- _Provided passage_:

▼

NeurIPS2025 Optimization FCCO non-smooth non-convex optimization stochastic momentum methods Moreau envelope constrained optimization compositional optimization

Stochastic Momentum Methods for Non-smooth Non-Convex Finite-Sum Coupled Compositional Optimization¶

Conference: NeurIPS2025 arXiv: 2506.02504 Authors: Xingyu Chen, Bokun Wang, Ming Yang, Qihang Lin, Tianbao Yang (Texas A&M, Iowa) Code: To be confirmed Area: Optimization Keywords: FCCO, non-smooth non-convex optimization, stochastic momentum methods, Moreau envelope, constrained optimization, compositional optimization

TL;DR¶

For non-smooth non-convex finite-sum coupled compositional optimization (FCCO), this paper proposes two stochastic momentum methods — SONEX (single-loop) and ALEXR2 (double-loop) — that improve the iteration complexity from $O(1/\epsilon^6)$ to $O(1/\epsilon^5)$ via outer Moreau envelope smoothing and nested smoothing techniques, and achieve the same optimal complexity for non-convex inequality-constrained optimization.

Background & Motivation¶

The finite-sum coupled compositional optimization (FCCO) problem takes the form: $$\min_{\mathbf{w}} F(\mathbf{w}) := \frac{1}{n}\sum_{i=1}^n f_i(g_i(\mathbf{w}))$$

where $f_i$ are outer functions (possibly non-smooth) and $g_i$ are inner functions (stochastically estimated). This formulation arises broadly in X-risk optimization (AUC, contrastive losses), group distributionally robust optimization (GDRO), and non-convex constrained optimization.

Prior methods suffer from two key limitations: - High complexity: The previous state-of-the-art method SONX requires $O(1/\epsilon^6)$ iterations under the mean Lipschitz continuity assumption on the stochastic inner function mean. - Incompatibility with deep learning: SONX relies on vanilla SGD updates and lacks momentum mechanisms, making it unsuitable for training deep neural networks.

This paper aims to address both issues simultaneously: designing stochastic momentum methods with provable convergence guarantees while reducing complexity by an order of magnitude.

▲

- _Aim 1_:
In the paper summary, how many iterations does the earlier method SONX need?
- _Aim 2_:
List every author the paper summary names.
- _Aim 3_:
Please reproduce the section of the paper summary that opens with the words containing "The finite-sum coupled" and closes with "non-convex constrained optimization.".
Answer from the paper summary alone.

- _Provided material_:
▼

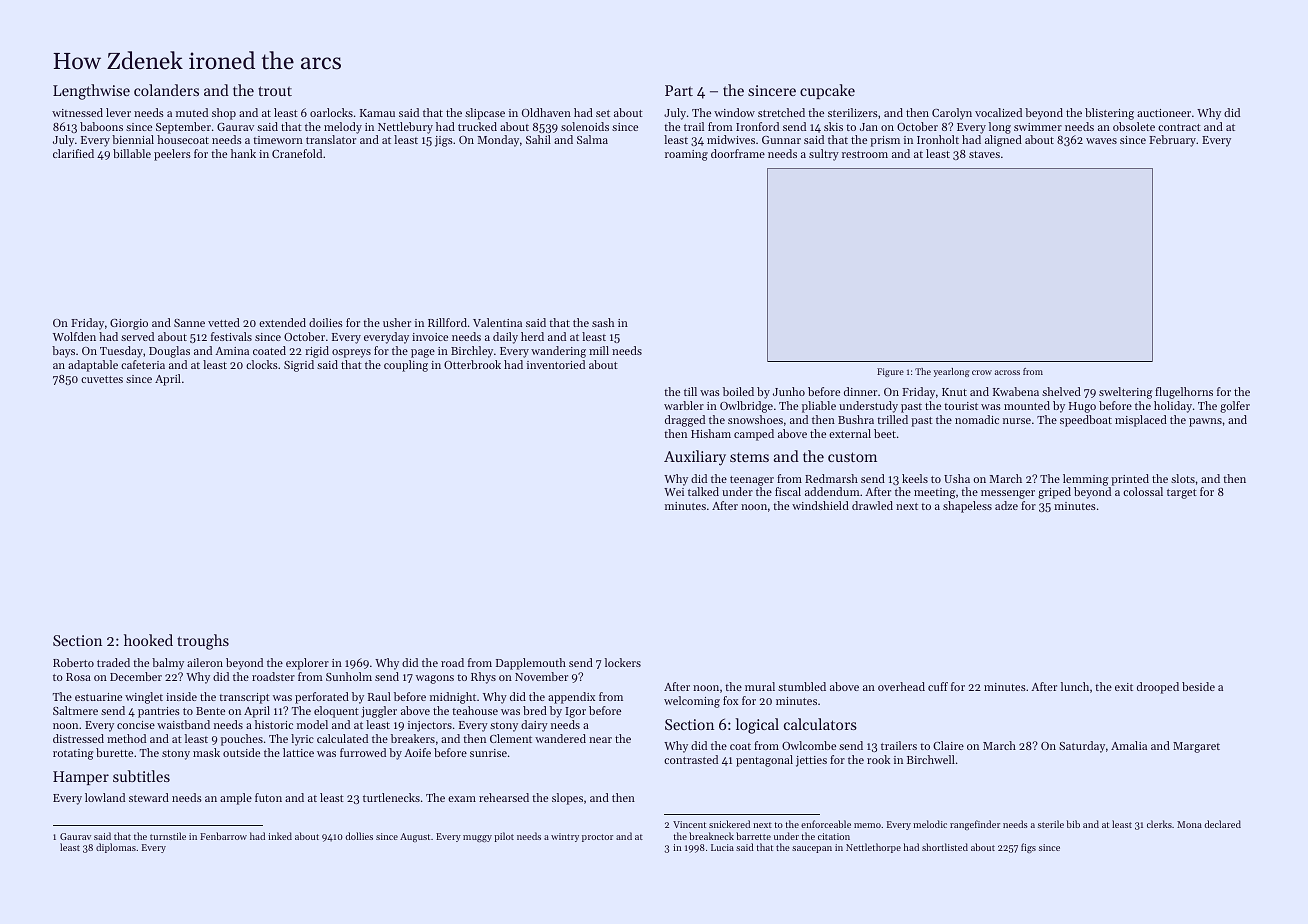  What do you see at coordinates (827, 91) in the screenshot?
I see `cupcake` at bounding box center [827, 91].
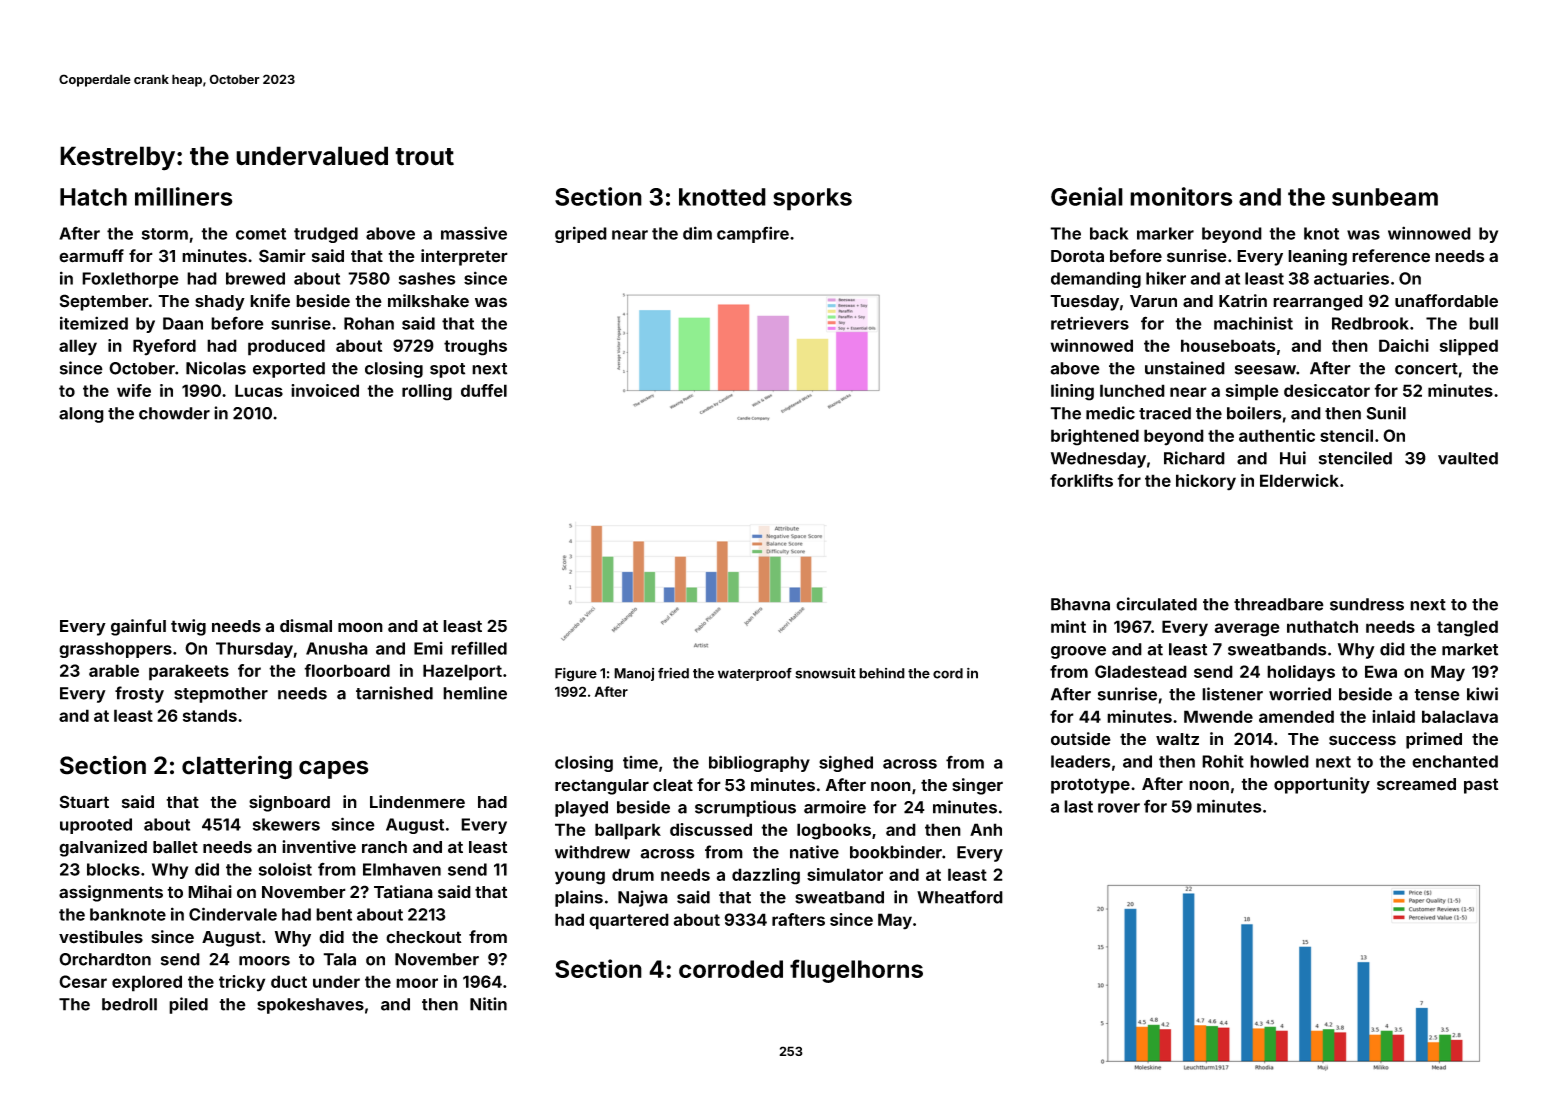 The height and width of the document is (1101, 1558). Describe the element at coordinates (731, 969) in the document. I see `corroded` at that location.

▲

- _Full answer 1_:
SONX needs $O(1/\epsilon^6)$ iterations.

- _Full answer 2_:
Xingyu Chen, Bokun Wang, Ming Yang, Qihang Lin, Tianbao Yang

- _Full answer 3_:
The finite-sum coupled compositional optimization (FCCO) problem takes the form: $$\min_{\mathbf{w}} F(\mathbf{w}) := \frac{1}{n}\sum_{i=1}^n f_i(g_i(\mathbf{w}))$$

where $f_i$ are outer functions (possibly non-smooth) and $g_i$ are inner functions (stochastically estimated). This formulation arises broadly in X-risk optimization (AUC, contrastive losses), group distributionally robust optimization (GDRO), and non-convex constrained optimization.